Câmara dos Deputados aprova PEC que amplia isenção tributária para igrejas - Informações e Detalhes
A Câmara dos Deputados aprovou nesta quinta-feira (28) em primeiro turno uma proposta de emenda à Constituição (PEC) que visa ampliar a imunidade tributária das igrejas. Essa mudança permitirá que as entidades religiosas paguem menos impostos, incluindo sobre a compra de itens essenciais para seu funcionamento. O texto ainda precisará passar por uma segunda votação na Câmara antes de seguir para o Senado.
A proposta, que é de autoria do deputado Marcelo Crivella (Republicanos-RJ), está direcionada a incluir na Constituição a imunidade que já é assegurada às entidades religiosas e templos sobre patrimônio e renda, estendendo-a também à aquisição de bens de consumo necessários para a manutenção e funcionamento das instituições. Isso significa que as igrejas poderão adquirir, por exemplo, materiais de construção, como cimento e tijolos, sem a incidência de impostos, além de equipamentos como microfones e até veículos.
O deputado Crivella afirmou que a intenção é garantir que a imunidade tributária já reconhecida para a renda e patrimônio das igrejas se aplique, de maneira prática, às compras relacionadas às atividades religiosas. "Estamos apenas buscando que a imunidade prevista ocorra na prática. A imunidade já existe sobre a renda e patrimônio, e agora queremos que também se aplique sobre o consumo", defendeu ele.
A votação ocorreu em um plenário esvaziado, como é comum às quintas-feiras, quando a Câmara costuma tratar de projetos de consenso. Os partidos PT, PCdoB, PV, Psol e Rede votaram contra a proposta, alegando que ela cria privilégios sem mecanismos adequados de fiscalização e transparência.
Essa PEC foi retomada após mais de um ano de interrupção, quando sua votação havia sido suspensa devido a problemas de segurança na Câmara, após explosões em frente ao Supremo Tribunal Federal (STF).
No contexto atual, a Constituição já proíbe a tributação sobre o patrimônio, renda e serviços essenciais das igrejas.
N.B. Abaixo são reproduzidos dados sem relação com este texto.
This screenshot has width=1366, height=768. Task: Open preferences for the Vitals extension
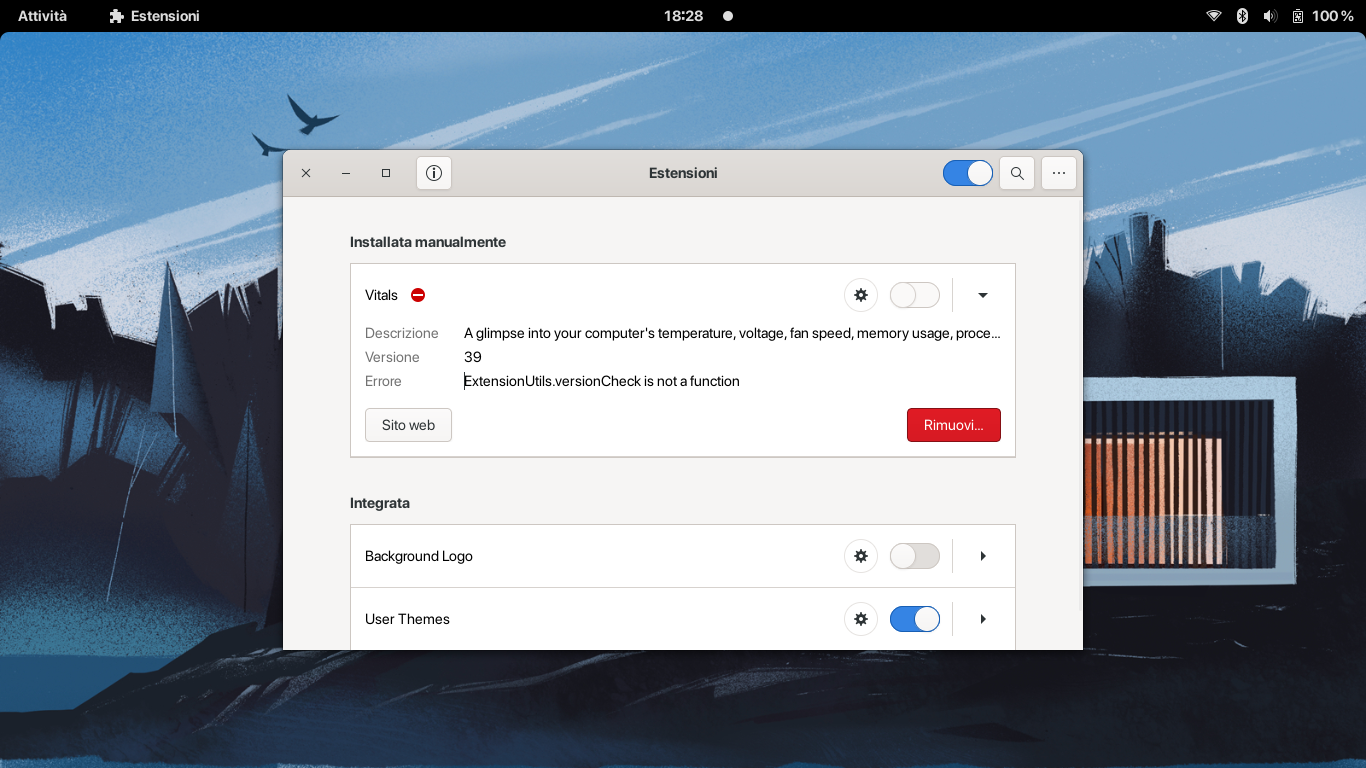tap(860, 294)

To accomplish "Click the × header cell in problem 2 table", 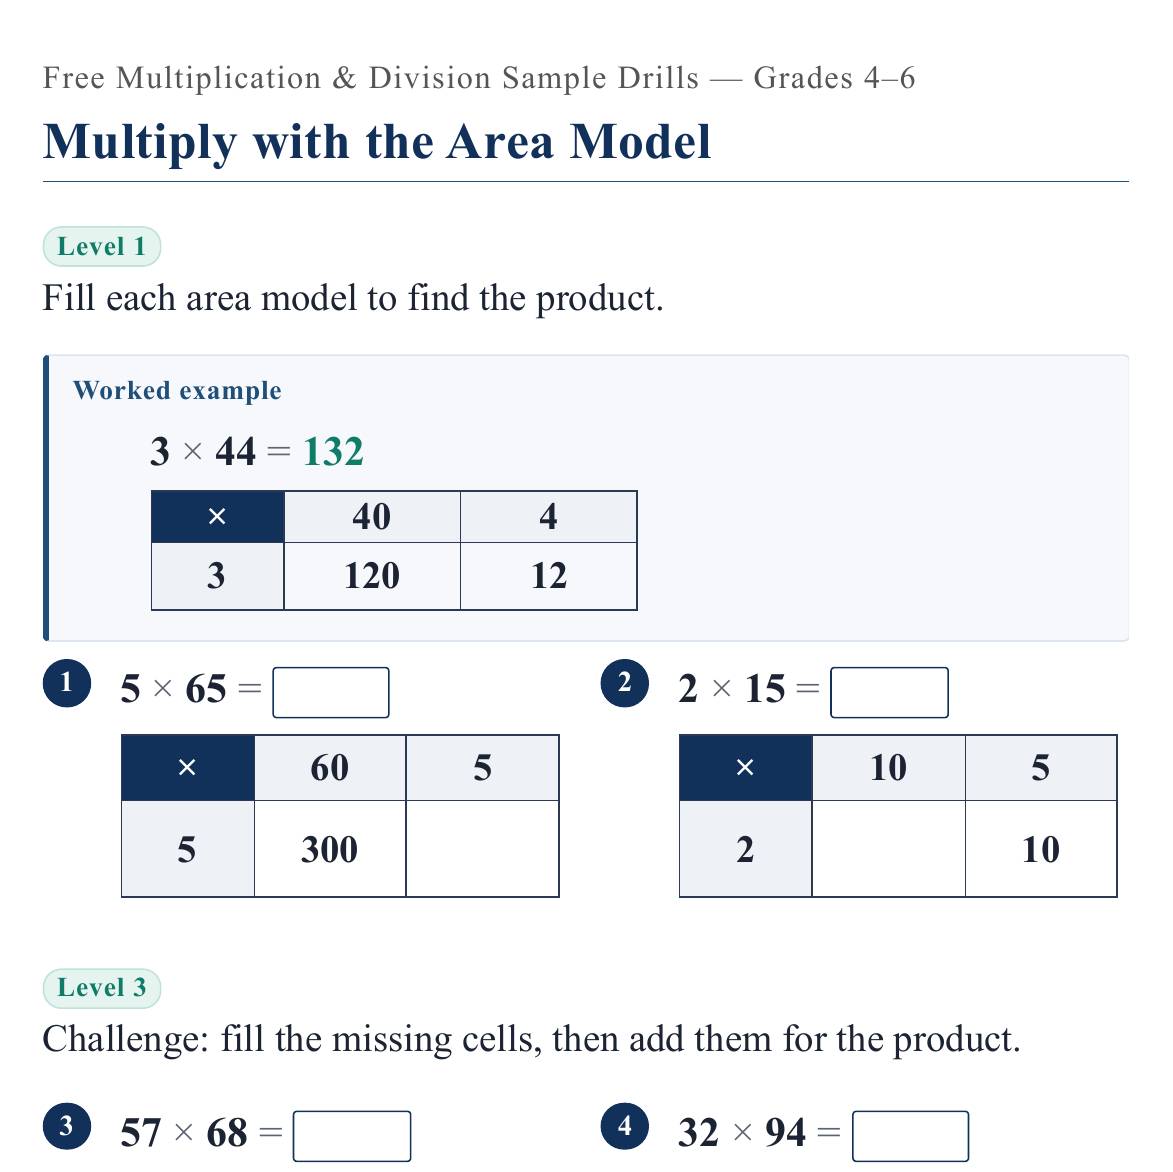I will click(x=745, y=767).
Isso inclui isenções de Imposto Predial e Territorial Urbano (IPTU), Imposto de Renda (IR), Contribuição para o Financiamento da Seguridade Social (Cofins), Imposto sobre Transmissão Causa Mortis e Doação (ITCMD) e Imposto sobre a Propriedade de Veículos Automotores (IPVA).
Com a nova proposta, a imunidade tributária se estenderá também à aquisição de itens considerados "necessários" para a implantação e manutenção das entidades religiosas. O relator do projeto, deputado Fernando Máximo (PL-RO), estimou que essa ampliação poderá gerar uma renúncia fiscal de aproximadamente R$ 1 bilhão por ano.
Críticos da proposta, no entanto, levantam preocupações sobre o risco de que a ampliação da imunidade tributária facilite a lavagem de dinheiro, uma vez que a definição do que é "necessário para a implantação, manutenção e funcionamento" das igrejas é bastante ampla. Isso poderia incluir, por exemplo, a compra de jatinhos e carros de luxo.
A proposta também abrange a isenção de impostos sobre itens e serviços para a manutenção de creches, asilos, orfanatos e outras instituições assistenciais ligadas a entidades religiosas. O líder do PL, deputado Sóstenes Cavalcante, defendeu a PEC, afirmando que é necessária para corrigir distorções tributárias e reconhecer as contribuições sociais das religiões.
Por outro lado, o líder do Psol, Tarcísio Motta, criticou a proposta, argumentando que ela limita o poder do Estado de tributar e amplia a imunidade tributária de maneira inadequada. O deputado Chico Alencar, também do Psol, complementou que a PEC cria privilégios a determinados setores da sociedade, enquanto a deputada Erika Kokay (PT-DF) alertou que a medida pode resultar em um aumento de impostos para a população em geral.
A versão inicial do projeto previa um cashback às igrejas e uma ampliação da imunidade também para a formação de patrimônio e geração de renda, mas essas propostas foram retiradas após negociações com os governistas.